Barrio Café Gran Reserva
Evie Carpenter

Best Upscale Mexican Restaurant: Barrio Café Gran Reserva

Considering the city's size, the roster of upscale Mexican restaurants in metro Phoenix is surprisingly small. Barrio Café Gran Reserva is a pleasant outlier, a small, intimate spot with fine-dining airs and a multicourse menu de degustación, with optional wine pairings. Chef Silvana Salcido Esparza's refined and distinctive take on regional Mexican cooking is more interesting than the Mexican fare you'll find at most of the city's high-end resort restaurants. The intimacy of the space also adds to its general allure.

Best New Mexican Restaurant: Ladera Taverna y Cocina

Ladera Taverna y Cocina is the latest project from Genuine Concepts, which is better known for hip neighborhood outposts like The Vig than for its traditional Mexican restaurants. For its first Mexican concept, the group has tapped chef Jorge Gomez, who has devised an accessible menu of refined, regional Mexican cooking. Highlights include the cochinita pibil tacos and the savory green chile, both of which benefit from expert slow-cooking. The drink menu, featuring fun and novel diversions like a house margarita paired with a frozen paleta, is reason enough to visit.


Taqueria La Hacienda
Katie Johnson
Best Late-Night Mexican Food: Taqueria La Hacienda

It doesn't take long to fall in love with Taqueria La Hacienda. The taco selection is comprehensive — try the spicy chicharron if you love your pork with some heat — and the service is generally very prompt and friendly. Even better, night owls are well-accommodated. La Hacienda is open until midnight on weeknights and until 2 a.m. on the weekends. It's no wonder, then, that the truck has become a popular spot for late-night travelers making their way to and from nearby Phoenix Sky Harbor International Airport.


Best Mexican Restaurant to Take a Scenester: Tacos Chiwas

In a city glutted with Sonoran-style taquerias, Tacos Chiwas specializes in Chihuahuan staples like homemade gorditas and montados, generously stuffed or topped with specialties like desebrada, shredded beef slow-cooked in your choice of red or green sauce. For local scenesters, especially those looking to fill Instagram feeds with gorgeous platters of tacos and gorditas, a visit to Tacos Chiwas is an absolute must.

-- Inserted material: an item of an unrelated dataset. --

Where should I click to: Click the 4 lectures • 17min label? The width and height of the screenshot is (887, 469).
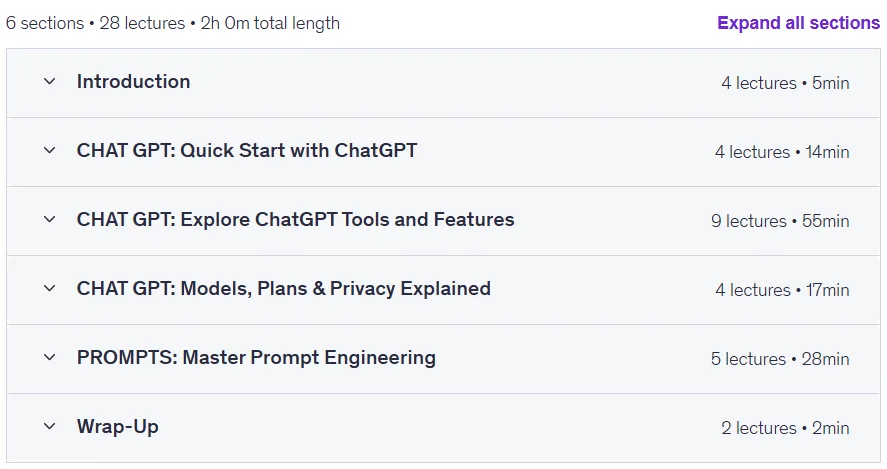point(782,290)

Best Mexican Sushi: El Tataki Sushi and Mexican Grill

In the burgeoning culinary genre that is Mexican sushi, El Tataki stands out as one of the most refined Mex-sushi spots in metro Phoenix. For newcomers to the Mex-sushi scene, this west-side spot is one of the best places in town to sample rolls like the Cielo, Mar y Tierra, a classic surf-and-turf roll made with shrimp, chicken, beef, avocado, and cucumber. The restaurant also serves a whole menu of traditional Japanese sushi, if that's your thing, as well as more conventional Mexican fare.
[image-17] Best Mexican Restaurant to Take an Out-of-Towner: Barrio Cafe

Chef Silvana Salcido Esparza's Barrio Cafe has been instrumental in helping advance and expand what we talk about when we talk about Mexican cooking in metro Phoenix. The chef's highly personal, regionally inspired take is refined, artistic, and bold, and you can pretty much say the same thing about any dish on the Barrio Cafe menu. The restaurant has earned national recognition over the years and has become the essential spot in town to take any out-of-towners with an interest in Mexican cuisine.

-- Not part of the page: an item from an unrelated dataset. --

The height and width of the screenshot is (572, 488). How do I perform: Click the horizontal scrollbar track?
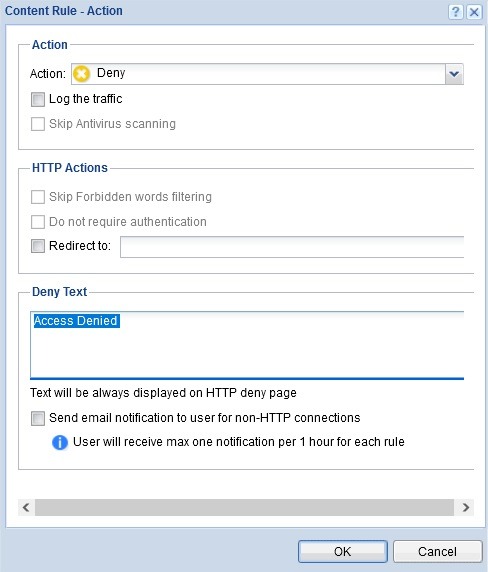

Best Mexican Grocery Store: Los Altos Ranch Market

When you come to Los Altos Ranch Market, it's best to budget more time than you think need for a quick grocery run. "Popping in" to pick up a few essentials can easily turn into an hourlong shopping expedition, thanks to Ranch Market's comprehensive selection of traditional Mexican and Latin American food items, including meats, produce, cheeses, fresh and dried herbs, and bakery items. If you get hungry, stop by the cafeteria for hot combo platters, or grab a fresh fruit drink at the agua fresca bar.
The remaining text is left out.